Usually, it's better to report the validation error, and leave it at that. Altering the data to suite a validation rule could lead to issues down the line.
There are some cases where you might want to manipulate data before validation.
For example, a controller that accepts a phone number, and stores it in a model. The model may validate on one specific format (lets say, no spaces, and an international format), however, the controller may accept a variety of formats (spaces, local formats, parenthesis, dashes, etc). Then you have the issue of automatic transformation, and if that transformation will be reflected to the user if the form should not validated.
For these steps, you may want to transform the value in the controller (though have the transform function on the model), and save the altered value to the request, before calling validate on the specific format.
For this particular example, you could also use a behaviour to automatically convert the phone number to different formats, depending on system requirements (either via a stored field indicating the format on the model, or simply attaching the behaviour to the model from the controller).

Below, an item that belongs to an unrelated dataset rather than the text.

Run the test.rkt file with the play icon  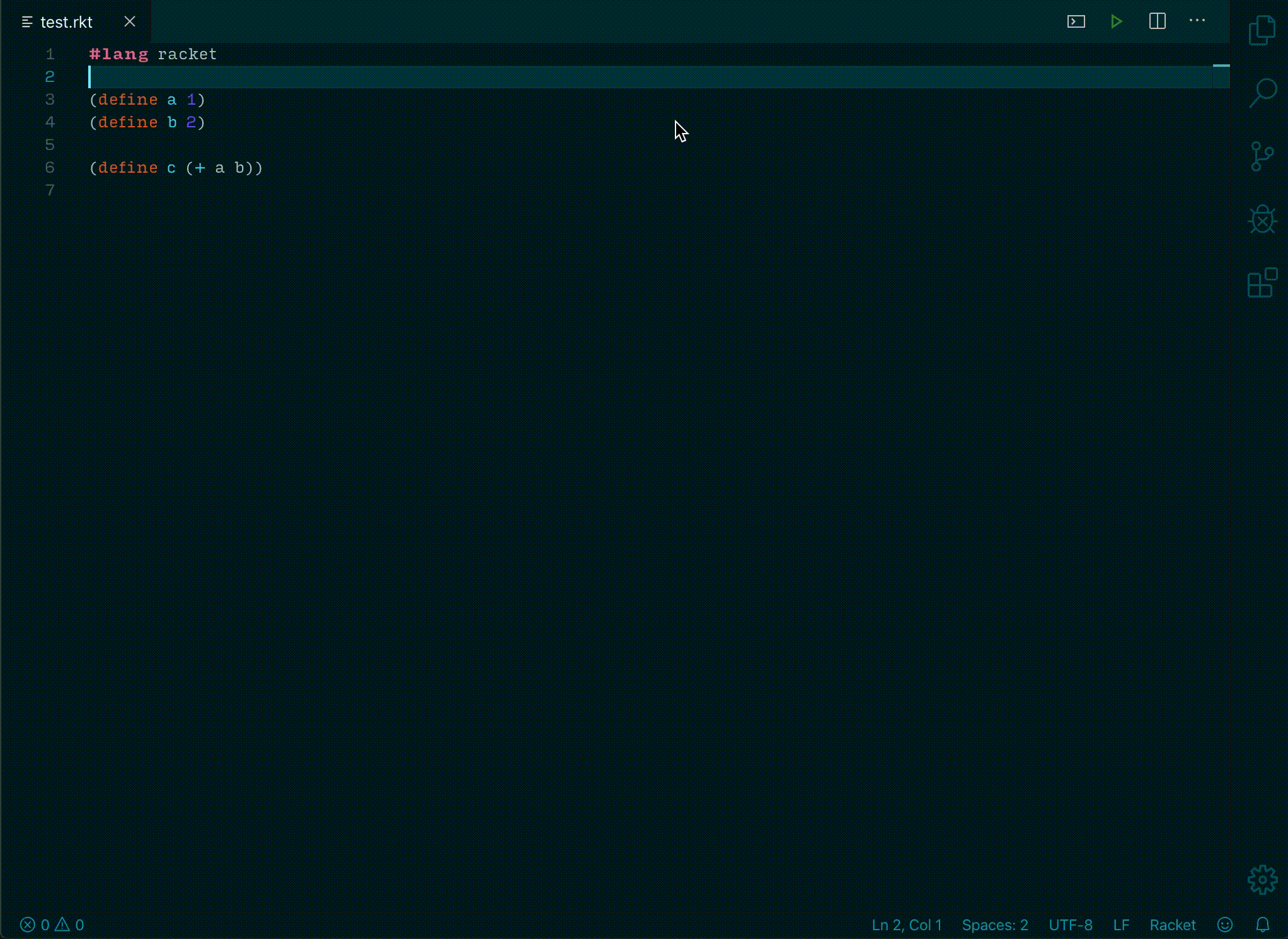(x=1117, y=21)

But that's a lot of messing around, and far removed your example. For me, the best practice is to keep it simple, and not to alter the data, unless specifically requested by the key user or project requirements.
Regards
Reuben Helms
On Saturday, 23 November 2013 11:15:54 UTC+10, advantage+ wrote:
I know that.
I can simply set the validation to a-z and return the error to the user saying reason why error.
I am asking is it better to simply remove it in beforeValidate() then try to save it or simply skip beforeValidate() and send all the entered data direct to validation.
User enters $data['city'] = N3W Y0rk, now that's not a real city so remove the 3 and the zero in before validate or just bypass it all together.
That's all.
Thanks,
Dave
From: cake...@googlegroups.com [mailto:cake...@googlegroups.com] On Behalf Of Charles Blackwell
Sent: Friday, November 22, 2013 9:31 PM
To: cake...@googlegroups.com
Subject: Re: Best Practise - beforeValidate()
You could use validation and create a custom method to validate to your specification.
http://book.cakephp.org/2.0/en/models/data-validation.html#custom-validation-rules
On Friday, 22 November 2013 18:43:34 UTC-5, advantage+ wrote:
What is the best way when saving data for example take city or first name field.
You want it to only be a-z and a space - or.(period)
Should you in beforeValidate do a preg_replace and remove anything that you do not want then save(attempt) it or simply use the validation rules to check and save / return false explaining why?
Just curious as to how people approach this and reasons for doing it either way.